The contribution of more sensitive hepatitis B surface antigen assays to detecting and monitoring hepatitis B infection.

Abstract

Hepatitis B surface antigen (HBsAg) remains the main viral marker for screening and monitoring hepatitis B virus (HBV) infection. The quantification limit of most current HBsAg assays is around 0.05 IU/mL. The Lumipulse-G-HBsAg-Quant assay (Fujirebio) claims to obtain a tenfold improvement in sensitivity. This study aimed to assess the performance of this assay in detecting low HBsAg levels in clinical samples. Three panels of stored frozen samples were selected on the basis of HBV-DNA and HBsAg values obtained previously with routine techniques. Panels 1 (n=13) and 2 (n=52) consisted of DNA-positive/HBsAg-negative samples from individuals in the window period and with occult HBV infection respectively. Panel 3 comprised 23 samples with low or discrepant HBsAg screening results. All these samples were tested retrospectively with the DiaSorin and Fujirebio HBsAg assays. Sixteen out of 65 samples (25 %), initially screened HBsAg negative, were reactive only with the Fujirebio assay (median value= 0.015 IU/mL; IQR= 0.012): three (23 %) samples from panel 1 and 13 (25 %) from panel 2. Thirteen of these 16 (81 %) had HBsAg values below 0.03 IU/mL with the DiaSorin assay.
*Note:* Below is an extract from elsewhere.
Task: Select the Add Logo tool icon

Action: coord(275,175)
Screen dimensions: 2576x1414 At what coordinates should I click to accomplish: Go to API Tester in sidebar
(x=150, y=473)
In panel 3, 22 (96 %) samples were quantified successfully with the Fujirebio assay (median: 0.32 IU/mL; IQR: 1.20) and 19 (83 %) with the DiaSorin assay (median: 0.31 IU/mL; IQR: 0.65). Concentrations obtained with the two assays showed good correlations (r=0.893, Spearman). HBsAg assays with enhanced analytical sensitivity could improve HBV serological profile interpretation with possible consequences on clinical management of infected patients, and on blood transfusion safety.